Question No. 1: Under present law is it a crime on the part of the county treasurer and county judge/executive for permitting the county's bank accounts to draw no interest?
The matter of choosing a county depository is left to the discretion of the fiscal court, as a body. See KRS 67.080 and 67.083. The county treasurer and county judge/executive, individually, have no authority to select the depository. The fiscal court as a body is primarily responsible for the bank accounts. Even if the law required that interest be sought and paid, the matter of such interest would not be a responsibility of the county treasurer and county judge/executive. The county treasurer merely holds such county money subject to the orders of fiscal court, and all checks on the county's bank accounts must be co-signed by the county treasurer and the county judge/executive. KRS 68.020(1).
Now, let us examine the question as to whether the fiscal court has a positive duty to procure interest on county bank deposits. Under KRS 67.080(1)(c), the fiscal court is required to regulate and control the fiscal affairs of the county. Assuming that the county's accounts are deposit accounts, the deposit creates the relation of debtor and creditor. The ordinary deposit, subject to check, is a demand loan which, in the absence of a contract, does not become due, and does not bear interest, nor can an action be maintained for its recovery until payment thereof has been demanded and refused by the bank. Dorman v. Adams, 247 Ky. 678, 57 S.W.2d 534 (1933) 536.
This brings on the ultimate question: Is the fiscal court required to contract with the depository for payment of interest to the county? We can find no statute imposing upon the fiscal court the positive duty of procuring interest on its deposits. However, good business judgment would seem to dictate that they procure a reasonable rate of interest if such interest is available.
Question No. 2: Does the fact that the county treasurer is at the same time the president of a county depository bank create a conflict in interest?
The answer is "no". The county treasurer has no authority under the law to choose a county depository. That is done by the fiscal court, as aforesaid. Cf. H.B. 320 [1980 regular session], presently posted in committee, which amends KRS 68.010 to prohibit bank presidents, vice presidents or cashiers from serving as county treasurer.
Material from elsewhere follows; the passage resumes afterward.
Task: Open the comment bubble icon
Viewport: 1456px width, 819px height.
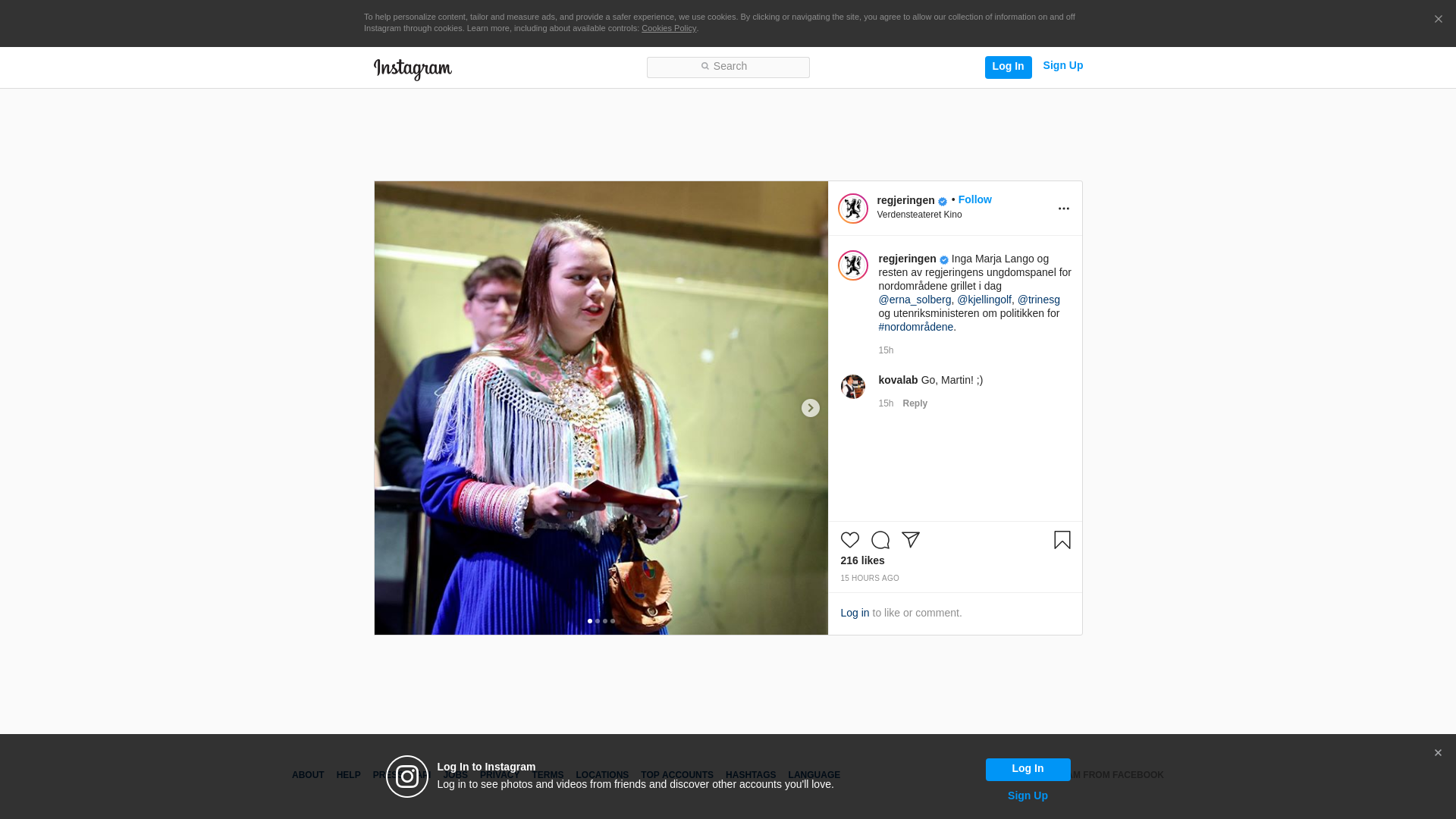Action: 880,540
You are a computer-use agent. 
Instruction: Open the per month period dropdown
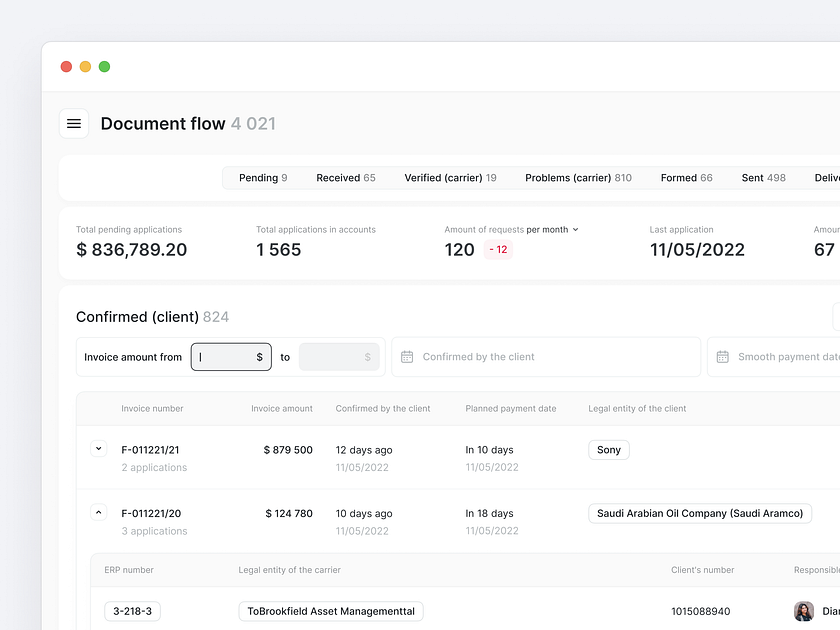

Question No. 3: Is there any basis for initiating an action against the treasurer and county judge/executive for misuse of public funds? Based upon their respective statutory roles as outlined above, and upon the facts submitted, we see no basis for civil or criminal action. These two officials only sign checks on these deposits, and that only upon orders of the fiscal court.
Question No. 4: Is it illegal for banks to accept a county's deposit without paying any interest?
Under the present law, there is no statute requiring county depository banks to pay interest. They can do so by contract with the county if they wish, as mentioned above.
Question No. 5: What action is open to the taxpayers to recover what you feel may be $100,000 in lost interest?
For reasons given above, there is no redress against the depository bank, since interest, from their viewpoint, is a freedom of contract matter. They can contract for paying interest or not contract.
Now the fiscal court members are custodians of the county's money, the role of the county treasurer being very limited. And in any event, his writing checks is done only on orders of fiscal court.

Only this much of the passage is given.